Пыльные записки - страница 14
По этому случаю, убегал я в свои одинокие комнаты, где жил со мною ещё и мой денщик, человек смирный, уже много отслуживший и почтительный. Оставался подолгу один, иль заслушивался его долгими речами о крестьянском быте. Да и сам он происходил из людей простых и неграмотных, но слова его как-то особенно звучали, лились как будто. Тому и объяснение я нашёл после.
Это был одинокий странник, много путей исходивший и многое повидавший на свету своём: и людей и судеб. Он всё говорил, говорил, но самого главного ещё не коснулся… а время шло и бежало, но определенье моему поведению так и не последовало, а в след явилась лишь тоска. Тоска до того проникла в душу мою, до того готова была порушить каждый порыв и всякое движение её, зародившееся именно тогда почему-то, что готов упасть я был наземь ничком и заплакать всеми слёзами, скопившимися во мне за весь этот долгий срок. Иногда и потоком.

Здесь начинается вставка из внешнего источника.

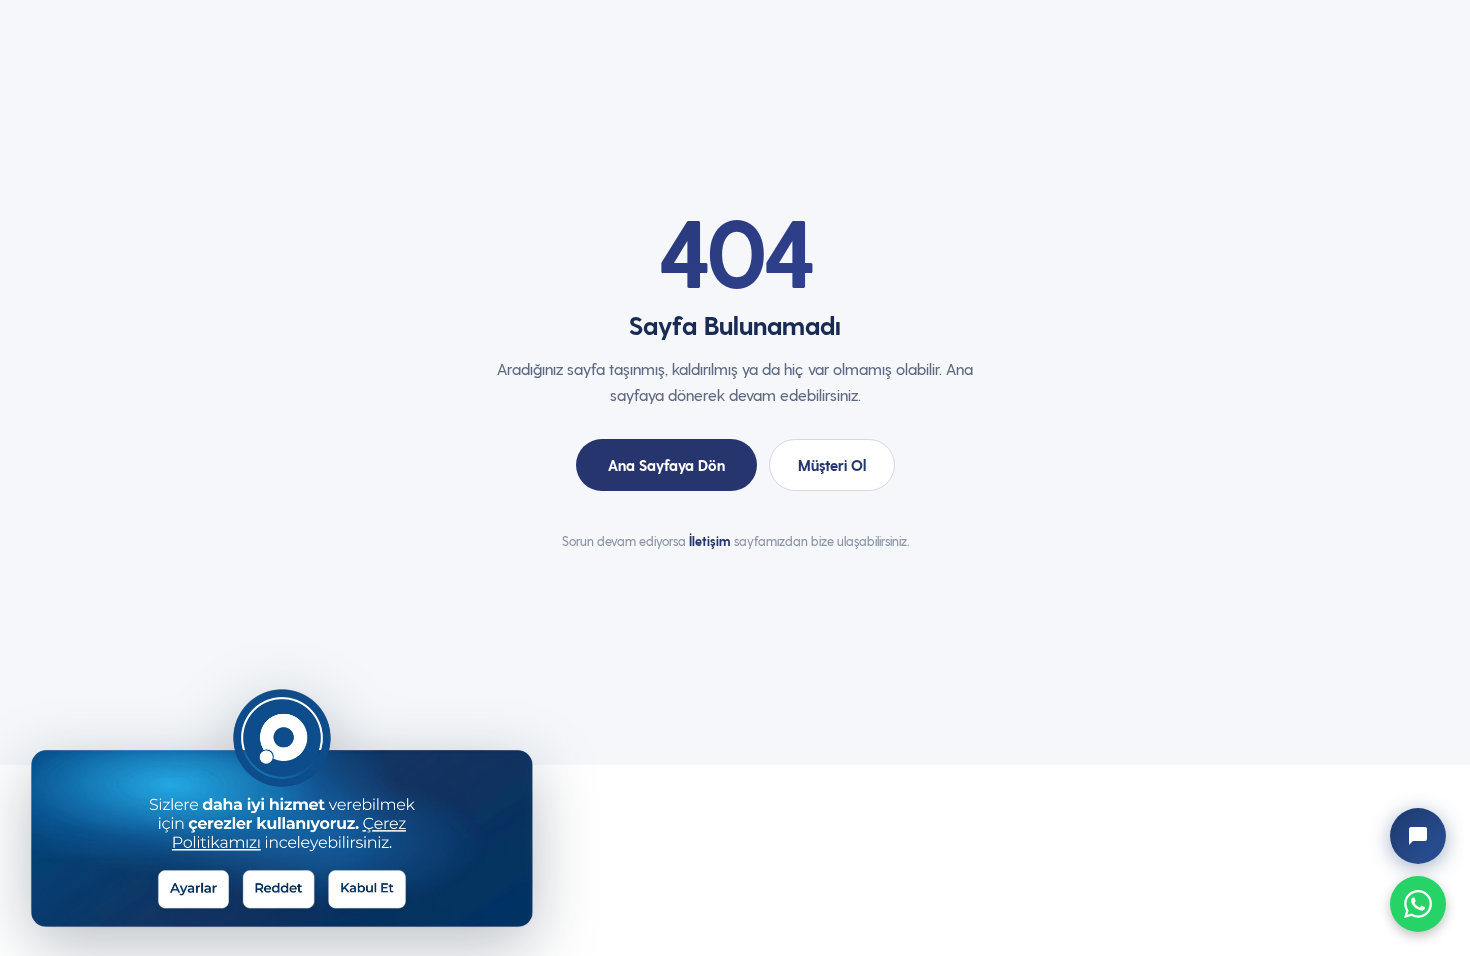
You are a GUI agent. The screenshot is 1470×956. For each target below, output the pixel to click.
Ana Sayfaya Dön (666, 465)
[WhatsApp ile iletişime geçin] (1418, 904)
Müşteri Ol (832, 465)
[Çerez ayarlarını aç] (203, 886)
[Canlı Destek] (1418, 836)
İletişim (710, 540)
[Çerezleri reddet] (291, 886)
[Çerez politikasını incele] (323, 754)
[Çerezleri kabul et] (380, 886)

А денщик Фёдор, странно, всё понял и рассудил сердцем. И я поверил его глазам и белёсой голове его. И хоть его слова – не рецепт доктора, но зато пилюля лекаря. Он растолковал мне все мои поступки, – в которых заранее я признался, – не осуждая и не давая им отпор. Он замечал, впрочем, на свой лад и своим языком, но без малейшей даже доли злословия и умысла, без искусства громких слов: то-то и утешило, тем-то и прельщён я был. Вы не смотрите, что многое из его рассказов – глупость и нелепица. Знаете, я где-то слышал, (опять же из романов) что ум – подлец, а глупости родня – правота и честность. Так и здесь. Не так много слов я знаю «крестьянских», но что запомнил тогда, то с теплом сердечным вам и перескажу.
Он заметил мне сразу: «Подивился я впервых на тебе, больно уж любопытен был в ту пору-то мне. Смотрю: бежит он отовсюду, ни с кем-то не судачит и по ихним балам не ходит. А прибегает всё и запирается совсем в глухой коморке, в темнице тёмной, от всех сховавши. Аркадий, ти помнишь, как потом ужо, когда не выдержал ужо совсем, прибегал ты ко мне и на колена бросался со слёзками-то? Долго слёз твоих понять не дано мне было. Но, чувствую, что здесь не умом судить нужно, а нутром! Вот и положил тебе сейчас же растолковать твоё буднишное, как сам на то понятие составил внутреннее.
Знаешь, вот что скажу. Видишь луну, видел её заход, наблюдал её начало; помнишь и то, когда в центре она пребывает, в совершенной своей выси и когда со звёздами глаголет. Возьмём мы с тобою пример новой луны, свежего месяца. Знамо ли то тебе, что ты – и есть та самая луна. Как есть, это – правда! Как завидишь вновь её, глянь-то хорошенько на неё, что приметишь-то? Что как всякое растеньице и всякое дитяти растёт она, жизнь и силу всё более вбирает в себя, далеко и всем светит. И это веками даже! Найдётся путник, ему – своя дорога, найдётся любящий – и ему своя песнь. Луне покой и сон надобен, её ночь лучом наделила. Коли б ночи и тиши не стало, не быть бы и месяцу на пологе небесном…
Оно всегда-то вначале трудно очень. Но гляди луною, взглядом простирайся сквозь сумрак темени, и тогда и светом ейным приобщишься и сольёшься сплошь в текущий, звенящий ручей. Тебе нужны сроки. Ты чувства такие носишь в груди своей, что всем и вся сразу желается глупости шутошные о тебе истолковывать и бросать в лицо твоё твой же тебе позор. Ты этому не внимай. Доверься долгу, люби луну и светом ейным не пренебрегай! А всё чаще выходи под вечер и всё там наблюдай. Вот мой совет и сказ! Покуда не приобщишься к жизни, покуда сомненья будут ум твой неистово гложить, дотуда и вбирай весь свет прилунный, без устали и без мысли его впитывая, и тешь себе своё нежное сердце. Им-то не всякое-то существо наделено, а если ему и положено быть у истоков человеческих, в ребёнке каком, то после уж от него часто сворачивают в сторону иную, а паче, что и вовсе слова-то ему отводят нелестные, памяти не держат о нём долгой. Храни в себе ребёнка! Но знай, что не найдётся и цены тебе, коли этому малому дитяти ты присвоишь и формы мужественные… Упорство, непрерывность и воля – вот твой оплот и вот твоя крепость! Попомни сиё и сиё храни!»